Be wary of people who SAY they would buy something. Ask them to actually buy it, to reach into their pocket and buy your product right now, if they like it so much. See if they keep doing that again and again, week after week, month after month. That's the true test, when they give you their dollars, otherwise some might just be polite or trying to be friendly but longterm nobodys gonna be polite enough to keep buying a product they dont REALLY like.
Being passionate about pizza is one thing, and it's fun, it's great, but building a pizza business is a totally different thing altogether. It's not something you do for fun, it's something you do for profit. You can put your own twist into it, focusing on good customer service, good marketing, whatever, but at the end of the day if people dont like it, you'll fail.
And it's not really about quality, which is another very subjective term, even if you hit the nail on the head, it's about consistency. It's a capital sin of any business to have the product vary in any way or form. If you buy a pizza today and it's some way, then the next day you buy it again and it's different, that sometimes makes people so mad it's like a betrayal, you have to have your production procedure so well thought out, down to the last degree of temp or second of mixing and proofing.
This is why mcdonalds is the best burger place in the world and dominos makes the best pizza - objectively. The taste of their food isnt THAT bad, and they deliver the exact same product every time - a feat which is hard for someone to do in his own kitchen, let alone a corporation in tens of thousands of restaurants across the world. I know everyone tends to say their food is bad, but if you go past what people say, and look at what the majority of people do with their money - the vote with the dollar as it were - the businesess stay afloat and keep expanding all over, while small shops go bust all the time. That's never a coincidence!

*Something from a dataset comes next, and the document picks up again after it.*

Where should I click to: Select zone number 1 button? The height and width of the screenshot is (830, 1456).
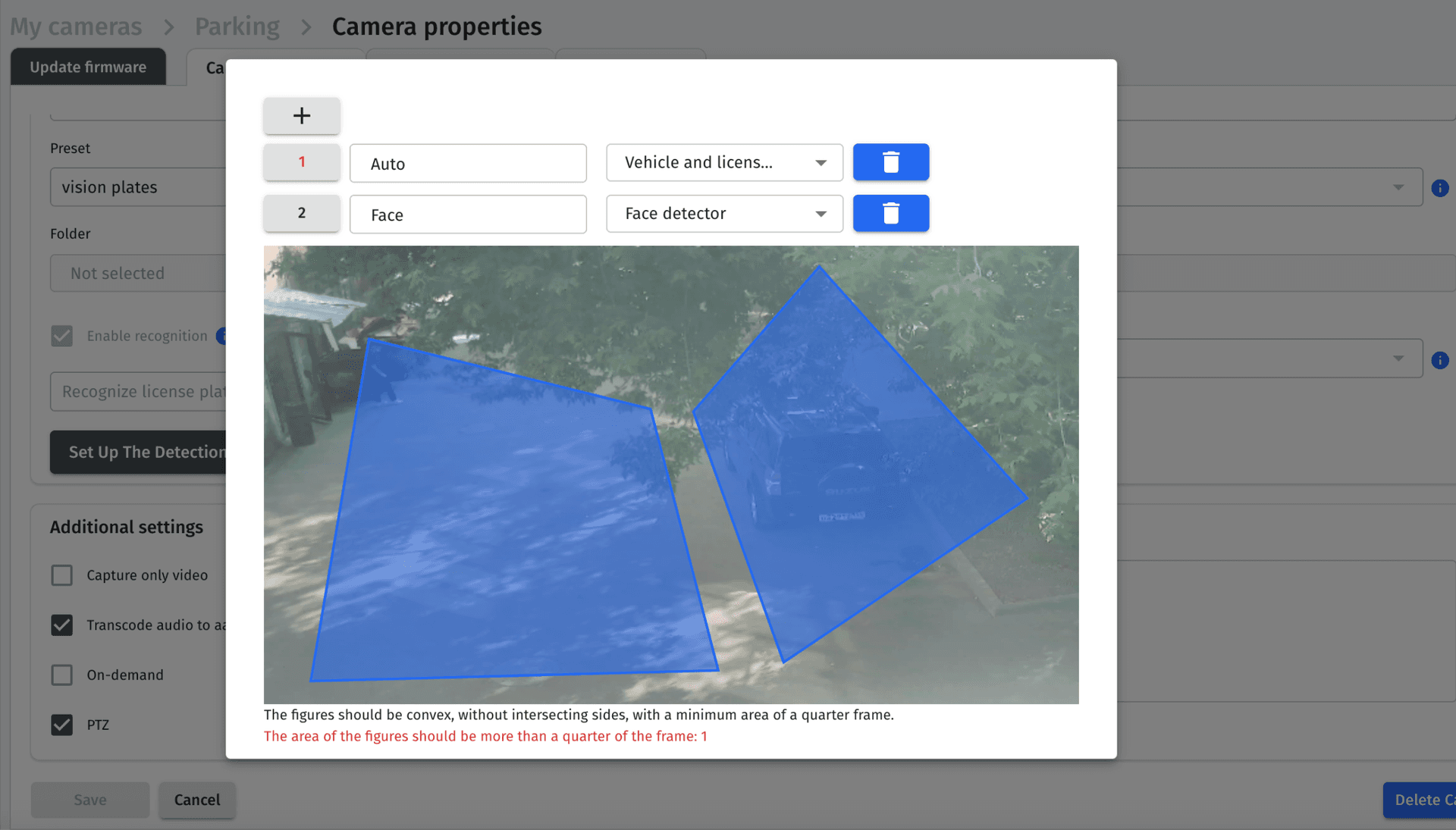(x=301, y=162)
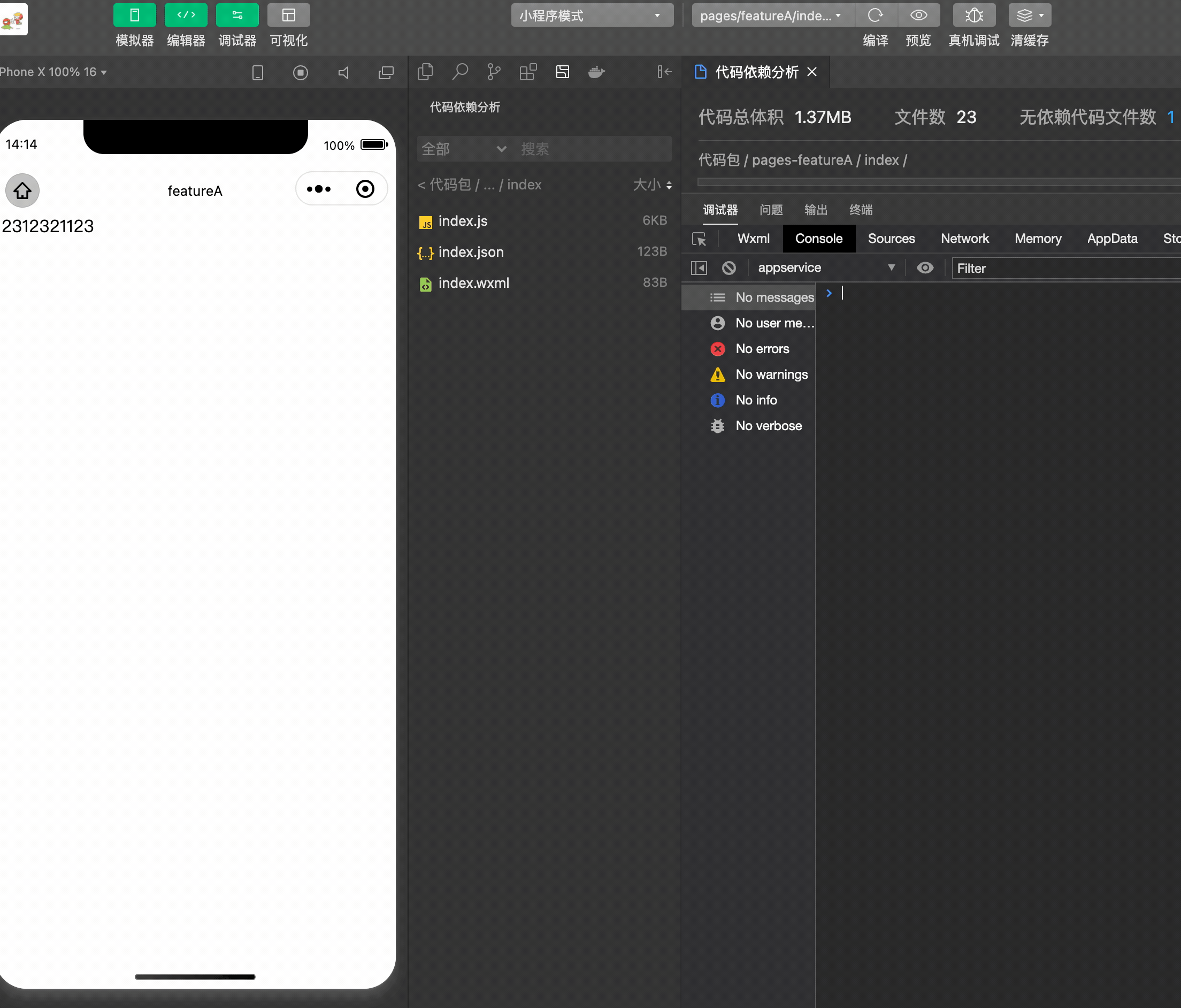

In the end it is a leap of faith of some sorts, you'll never have the market analysis, the product engineering and marketing budget these big corporation have, so you gotta wing it, do some tests as much as you can and then start slow, with a simple menu. If you happen to have a good product for your market then you can start building a business around it - but it's just plain hard work, and money has to be your goal, not so much passion or fun. Those can come into the equation sometimes but dont count on it, it's not guaranteed
As a personal note, i think the whole passion thing is just hogwash people say in interviews to sound nice. Nobody's gonna say they made it because they're smarter than everybody else or because they got lucky. So they all go for the 'passion' argument. In my opinion it goes the other way, find something that first makes you a lot of money, then i think you will become passionate about it, not the other way around. If i had a hundred million in the bank courtesy of my business i'm pretty sure i'd be pretty damn passionate about it!!